**WHAT THIS TASK INVOLVES**.
Reproduce the following records verbatim, beginning at the line that contains "Screen dimensions: 1034x684" and stopping after the line that contains "Action: pos(461,191)".

**RECORDED INFORMATION**.
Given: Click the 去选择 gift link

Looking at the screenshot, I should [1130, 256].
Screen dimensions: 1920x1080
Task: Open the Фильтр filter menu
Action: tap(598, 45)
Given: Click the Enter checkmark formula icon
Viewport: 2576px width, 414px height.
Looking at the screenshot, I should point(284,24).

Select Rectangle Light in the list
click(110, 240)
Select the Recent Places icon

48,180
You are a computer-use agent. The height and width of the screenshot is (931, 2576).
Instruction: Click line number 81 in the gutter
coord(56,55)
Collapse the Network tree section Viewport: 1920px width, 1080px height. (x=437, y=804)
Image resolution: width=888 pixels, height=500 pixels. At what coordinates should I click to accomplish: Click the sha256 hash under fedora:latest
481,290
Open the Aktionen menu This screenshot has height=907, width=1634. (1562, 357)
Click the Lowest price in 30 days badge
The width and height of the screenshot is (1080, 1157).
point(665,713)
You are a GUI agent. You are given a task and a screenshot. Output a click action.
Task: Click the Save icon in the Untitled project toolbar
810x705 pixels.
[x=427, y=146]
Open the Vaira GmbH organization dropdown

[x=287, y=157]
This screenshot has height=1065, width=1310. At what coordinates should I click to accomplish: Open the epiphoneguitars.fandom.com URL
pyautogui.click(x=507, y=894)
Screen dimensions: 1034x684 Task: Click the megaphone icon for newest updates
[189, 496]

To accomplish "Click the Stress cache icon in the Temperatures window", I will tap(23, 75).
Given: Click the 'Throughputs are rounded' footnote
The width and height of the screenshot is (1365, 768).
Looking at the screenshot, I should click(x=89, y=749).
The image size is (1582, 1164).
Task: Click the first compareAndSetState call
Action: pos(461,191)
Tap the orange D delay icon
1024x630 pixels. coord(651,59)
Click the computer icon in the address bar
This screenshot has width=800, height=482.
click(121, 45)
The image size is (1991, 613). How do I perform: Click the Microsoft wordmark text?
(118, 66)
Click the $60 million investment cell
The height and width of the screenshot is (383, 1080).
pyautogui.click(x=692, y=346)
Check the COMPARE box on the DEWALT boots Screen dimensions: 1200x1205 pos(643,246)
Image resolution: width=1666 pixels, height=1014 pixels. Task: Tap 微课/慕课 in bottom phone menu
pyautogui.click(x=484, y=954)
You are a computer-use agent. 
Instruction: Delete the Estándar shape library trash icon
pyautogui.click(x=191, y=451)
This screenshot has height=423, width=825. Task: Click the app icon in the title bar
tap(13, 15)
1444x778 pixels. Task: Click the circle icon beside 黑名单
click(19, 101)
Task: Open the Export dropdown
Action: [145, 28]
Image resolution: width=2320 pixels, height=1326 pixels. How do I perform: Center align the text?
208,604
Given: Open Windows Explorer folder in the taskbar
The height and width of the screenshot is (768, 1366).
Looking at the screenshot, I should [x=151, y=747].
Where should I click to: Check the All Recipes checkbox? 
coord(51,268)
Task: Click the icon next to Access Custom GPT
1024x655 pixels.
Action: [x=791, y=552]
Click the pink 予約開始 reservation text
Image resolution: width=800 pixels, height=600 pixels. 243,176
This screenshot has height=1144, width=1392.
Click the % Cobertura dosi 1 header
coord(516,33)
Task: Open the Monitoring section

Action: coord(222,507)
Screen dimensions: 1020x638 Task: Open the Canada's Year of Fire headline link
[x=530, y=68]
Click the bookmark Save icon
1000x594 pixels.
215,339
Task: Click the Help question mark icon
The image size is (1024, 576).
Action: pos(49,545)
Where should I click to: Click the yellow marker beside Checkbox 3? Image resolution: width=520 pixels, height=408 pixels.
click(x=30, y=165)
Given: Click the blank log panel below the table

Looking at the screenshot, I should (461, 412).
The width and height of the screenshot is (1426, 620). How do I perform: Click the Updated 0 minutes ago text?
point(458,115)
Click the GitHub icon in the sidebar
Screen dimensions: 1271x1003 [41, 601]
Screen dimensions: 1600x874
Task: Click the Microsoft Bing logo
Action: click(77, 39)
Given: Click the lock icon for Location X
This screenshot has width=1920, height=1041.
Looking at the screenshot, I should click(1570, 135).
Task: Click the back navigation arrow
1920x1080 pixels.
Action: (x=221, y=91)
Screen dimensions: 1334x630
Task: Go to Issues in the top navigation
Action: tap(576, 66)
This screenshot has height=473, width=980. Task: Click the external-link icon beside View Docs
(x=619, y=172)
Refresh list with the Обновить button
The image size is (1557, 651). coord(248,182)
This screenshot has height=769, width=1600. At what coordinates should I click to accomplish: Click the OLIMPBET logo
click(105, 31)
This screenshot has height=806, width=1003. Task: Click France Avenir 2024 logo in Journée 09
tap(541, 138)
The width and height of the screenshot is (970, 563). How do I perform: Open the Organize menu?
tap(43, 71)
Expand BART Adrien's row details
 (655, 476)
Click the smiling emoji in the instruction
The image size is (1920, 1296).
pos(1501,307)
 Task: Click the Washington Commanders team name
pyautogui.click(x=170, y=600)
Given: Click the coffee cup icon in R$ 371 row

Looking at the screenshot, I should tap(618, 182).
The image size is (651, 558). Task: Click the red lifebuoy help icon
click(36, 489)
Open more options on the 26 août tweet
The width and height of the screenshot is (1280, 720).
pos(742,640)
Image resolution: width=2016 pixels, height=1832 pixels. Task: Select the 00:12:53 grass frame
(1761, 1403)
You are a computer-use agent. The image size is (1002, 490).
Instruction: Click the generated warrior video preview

**FINISHED EXERCISE**.
Screen dimensions: 1034x684 Task: Click the megaphone icon for newest updates
[189, 496]

To accomplish "Click the Stress cache icon in the Temperatures window", I will tap(23, 75).
Given: Click the 'Throughputs are rounded' footnote
The width and height of the screenshot is (1365, 768).
Looking at the screenshot, I should click(x=89, y=749).
The image size is (1582, 1164).
Task: Click the first compareAndSetState call
Action: pos(461,191)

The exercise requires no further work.